● **Set exercise**
Copy every one of the rows below word for word.

● **Dataset records**
···

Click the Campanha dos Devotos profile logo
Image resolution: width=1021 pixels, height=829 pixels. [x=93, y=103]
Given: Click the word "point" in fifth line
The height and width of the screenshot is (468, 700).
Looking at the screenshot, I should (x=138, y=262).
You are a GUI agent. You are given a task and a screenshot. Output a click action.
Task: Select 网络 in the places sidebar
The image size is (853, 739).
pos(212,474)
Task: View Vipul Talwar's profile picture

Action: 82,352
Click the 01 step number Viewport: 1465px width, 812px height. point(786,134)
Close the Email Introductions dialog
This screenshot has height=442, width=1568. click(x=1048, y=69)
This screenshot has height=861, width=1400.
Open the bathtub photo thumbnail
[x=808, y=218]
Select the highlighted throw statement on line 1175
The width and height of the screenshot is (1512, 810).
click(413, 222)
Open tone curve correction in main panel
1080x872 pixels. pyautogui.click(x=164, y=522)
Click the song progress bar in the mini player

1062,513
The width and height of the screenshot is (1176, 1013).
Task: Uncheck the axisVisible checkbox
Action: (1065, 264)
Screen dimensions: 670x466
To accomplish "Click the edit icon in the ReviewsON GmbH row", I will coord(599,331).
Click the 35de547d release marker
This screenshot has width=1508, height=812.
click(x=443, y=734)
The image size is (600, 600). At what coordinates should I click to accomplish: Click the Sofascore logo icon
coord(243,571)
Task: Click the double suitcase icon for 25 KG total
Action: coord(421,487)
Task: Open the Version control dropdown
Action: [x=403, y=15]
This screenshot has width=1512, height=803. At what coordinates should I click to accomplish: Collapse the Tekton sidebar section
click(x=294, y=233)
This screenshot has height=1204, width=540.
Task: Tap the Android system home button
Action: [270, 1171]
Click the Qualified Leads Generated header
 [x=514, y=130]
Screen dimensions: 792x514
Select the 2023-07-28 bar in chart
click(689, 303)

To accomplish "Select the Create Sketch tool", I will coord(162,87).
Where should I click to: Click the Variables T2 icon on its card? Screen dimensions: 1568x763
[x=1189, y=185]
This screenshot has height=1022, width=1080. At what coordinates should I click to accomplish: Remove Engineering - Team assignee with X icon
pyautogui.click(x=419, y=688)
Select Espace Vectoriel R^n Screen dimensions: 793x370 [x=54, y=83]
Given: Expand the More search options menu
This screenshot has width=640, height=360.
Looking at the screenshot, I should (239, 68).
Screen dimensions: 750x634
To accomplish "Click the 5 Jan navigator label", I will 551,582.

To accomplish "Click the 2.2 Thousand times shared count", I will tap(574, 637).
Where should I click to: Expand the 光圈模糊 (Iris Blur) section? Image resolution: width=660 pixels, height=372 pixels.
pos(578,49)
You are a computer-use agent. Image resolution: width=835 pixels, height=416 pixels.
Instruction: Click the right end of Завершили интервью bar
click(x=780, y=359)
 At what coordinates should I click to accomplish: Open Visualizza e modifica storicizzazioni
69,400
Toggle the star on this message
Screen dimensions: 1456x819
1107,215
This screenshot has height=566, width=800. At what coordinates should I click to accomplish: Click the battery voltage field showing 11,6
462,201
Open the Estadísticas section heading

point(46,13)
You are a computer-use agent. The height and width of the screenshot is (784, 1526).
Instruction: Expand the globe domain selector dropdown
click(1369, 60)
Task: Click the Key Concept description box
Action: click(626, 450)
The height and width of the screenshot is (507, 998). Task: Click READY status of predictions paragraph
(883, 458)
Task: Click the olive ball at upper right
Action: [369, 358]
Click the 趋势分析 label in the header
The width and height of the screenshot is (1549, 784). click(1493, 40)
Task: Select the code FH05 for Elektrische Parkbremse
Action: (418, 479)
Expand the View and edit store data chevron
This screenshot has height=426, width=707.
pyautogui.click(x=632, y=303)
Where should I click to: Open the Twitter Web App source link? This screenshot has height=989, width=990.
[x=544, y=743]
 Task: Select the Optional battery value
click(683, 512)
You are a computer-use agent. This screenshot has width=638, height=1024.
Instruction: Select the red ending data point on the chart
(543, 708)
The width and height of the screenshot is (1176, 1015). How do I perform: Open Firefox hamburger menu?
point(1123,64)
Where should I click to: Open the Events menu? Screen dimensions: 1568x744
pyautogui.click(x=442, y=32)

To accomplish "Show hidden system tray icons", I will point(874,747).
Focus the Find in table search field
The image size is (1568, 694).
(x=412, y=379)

···

● **Result for this task**
Click the Campanha dos Devotos profile logo
Image resolution: width=1021 pixels, height=829 pixels. [x=93, y=103]
Given: Click the word "point" in fifth line
The height and width of the screenshot is (468, 700).
Looking at the screenshot, I should (x=138, y=262).
You are a GUI agent. You are given a task and a screenshot. Output a click action.
Task: Select 网络 in the places sidebar
The image size is (853, 739).
pos(212,474)
Task: View Vipul Talwar's profile picture

Action: 82,352
Click the 01 step number Viewport: 1465px width, 812px height. point(786,134)
Close the Email Introductions dialog
This screenshot has height=442, width=1568. click(x=1048, y=69)
This screenshot has height=861, width=1400.
Open the bathtub photo thumbnail
[x=808, y=218]
Select the highlighted throw statement on line 1175
The width and height of the screenshot is (1512, 810).
click(413, 222)
Open tone curve correction in main panel
1080x872 pixels. pyautogui.click(x=164, y=522)
Click the song progress bar in the mini player

1062,513
The width and height of the screenshot is (1176, 1013).
Task: Uncheck the axisVisible checkbox
Action: (1065, 264)
Screen dimensions: 670x466
To accomplish "Click the edit icon in the ReviewsON GmbH row", I will coord(599,331).
Click the 35de547d release marker
This screenshot has width=1508, height=812.
click(x=443, y=734)
The image size is (600, 600). At what coordinates should I click to accomplish: Click the Sofascore logo icon
coord(243,571)
Task: Click the double suitcase icon for 25 KG total
Action: coord(421,487)
Task: Open the Version control dropdown
Action: [x=403, y=15]
This screenshot has width=1512, height=803. At what coordinates should I click to accomplish: Collapse the Tekton sidebar section
click(x=294, y=233)
This screenshot has height=1204, width=540.
Task: Tap the Android system home button
Action: [270, 1171]
Click the Qualified Leads Generated header
 [x=514, y=130]
Screen dimensions: 792x514
Select the 2023-07-28 bar in chart
click(689, 303)

To accomplish "Select the Create Sketch tool", I will coord(162,87).
Where should I click to: Click the Variables T2 icon on its card? Screen dimensions: 1568x763
[x=1189, y=185]
This screenshot has height=1022, width=1080. At what coordinates should I click to accomplish: Remove Engineering - Team assignee with X icon
pyautogui.click(x=419, y=688)
Select Espace Vectoriel R^n Screen dimensions: 793x370 [x=54, y=83]
Given: Expand the More search options menu
This screenshot has width=640, height=360.
Looking at the screenshot, I should (239, 68).
Screen dimensions: 750x634
To accomplish "Click the 5 Jan navigator label", I will 551,582.

To accomplish "Click the 2.2 Thousand times shared count", I will tap(574, 637).
Where should I click to: Expand the 光圈模糊 (Iris Blur) section? Image resolution: width=660 pixels, height=372 pixels.
pos(578,49)
You are a computer-use agent. Image resolution: width=835 pixels, height=416 pixels.
Instruction: Click the right end of Завершили интервью bar
click(x=780, y=359)
 At what coordinates should I click to accomplish: Open Visualizza e modifica storicizzazioni
69,400
Toggle the star on this message
Screen dimensions: 1456x819
1107,215
This screenshot has height=566, width=800. At what coordinates should I click to accomplish: Click the battery voltage field showing 11,6
462,201
Open the Estadísticas section heading

point(46,13)
You are a computer-use agent. The height and width of the screenshot is (784, 1526).
Instruction: Expand the globe domain selector dropdown
click(1369, 60)
Task: Click the Key Concept description box
Action: click(626, 450)
The height and width of the screenshot is (507, 998). Task: Click READY status of predictions paragraph
(883, 458)
Task: Click the olive ball at upper right
Action: [369, 358]
Click the 趋势分析 label in the header
The width and height of the screenshot is (1549, 784). click(1493, 40)
Task: Select the code FH05 for Elektrische Parkbremse
Action: (418, 479)
Expand the View and edit store data chevron
This screenshot has height=426, width=707.
pyautogui.click(x=632, y=303)
Where should I click to: Open the Twitter Web App source link? This screenshot has height=989, width=990.
[x=544, y=743]
 Task: Select the Optional battery value
click(683, 512)
You are a computer-use agent. This screenshot has width=638, height=1024.
Instruction: Select the red ending data point on the chart
(543, 708)
The width and height of the screenshot is (1176, 1015). How do I perform: Open Firefox hamburger menu?
point(1123,64)
Where should I click to: Open the Events menu? Screen dimensions: 1568x744
pyautogui.click(x=442, y=32)

To accomplish "Show hidden system tray icons", I will point(874,747).
Focus the Find in table search field
The image size is (1568, 694).
(x=412, y=379)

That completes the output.